> SUPPLIED DATA
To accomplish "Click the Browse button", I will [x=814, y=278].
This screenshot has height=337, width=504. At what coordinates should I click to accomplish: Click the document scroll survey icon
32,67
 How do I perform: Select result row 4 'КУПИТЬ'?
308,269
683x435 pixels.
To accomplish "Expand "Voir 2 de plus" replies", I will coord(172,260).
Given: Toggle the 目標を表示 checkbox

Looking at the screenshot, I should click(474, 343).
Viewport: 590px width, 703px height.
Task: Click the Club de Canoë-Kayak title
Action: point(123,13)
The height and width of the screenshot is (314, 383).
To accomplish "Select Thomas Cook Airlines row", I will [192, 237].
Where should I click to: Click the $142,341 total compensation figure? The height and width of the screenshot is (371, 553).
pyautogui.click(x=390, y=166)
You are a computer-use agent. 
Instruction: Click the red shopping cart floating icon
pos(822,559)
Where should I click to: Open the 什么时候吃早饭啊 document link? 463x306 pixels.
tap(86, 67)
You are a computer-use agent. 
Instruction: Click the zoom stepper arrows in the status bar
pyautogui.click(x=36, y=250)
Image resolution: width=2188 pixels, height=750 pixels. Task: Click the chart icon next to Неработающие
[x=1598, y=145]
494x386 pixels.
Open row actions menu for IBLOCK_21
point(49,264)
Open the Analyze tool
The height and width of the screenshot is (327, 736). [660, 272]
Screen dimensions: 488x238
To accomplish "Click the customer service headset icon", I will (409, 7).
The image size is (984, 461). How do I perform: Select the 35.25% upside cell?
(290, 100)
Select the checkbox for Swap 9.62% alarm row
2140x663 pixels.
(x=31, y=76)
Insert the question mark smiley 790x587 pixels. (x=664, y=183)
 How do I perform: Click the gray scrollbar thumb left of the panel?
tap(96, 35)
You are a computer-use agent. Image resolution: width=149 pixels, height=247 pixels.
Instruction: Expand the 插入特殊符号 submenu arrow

> EXERCISE DESCRIPTION
Only one number is wanted: how many lines of the listing above hold the word "Expand".

> RESULT BELOW
2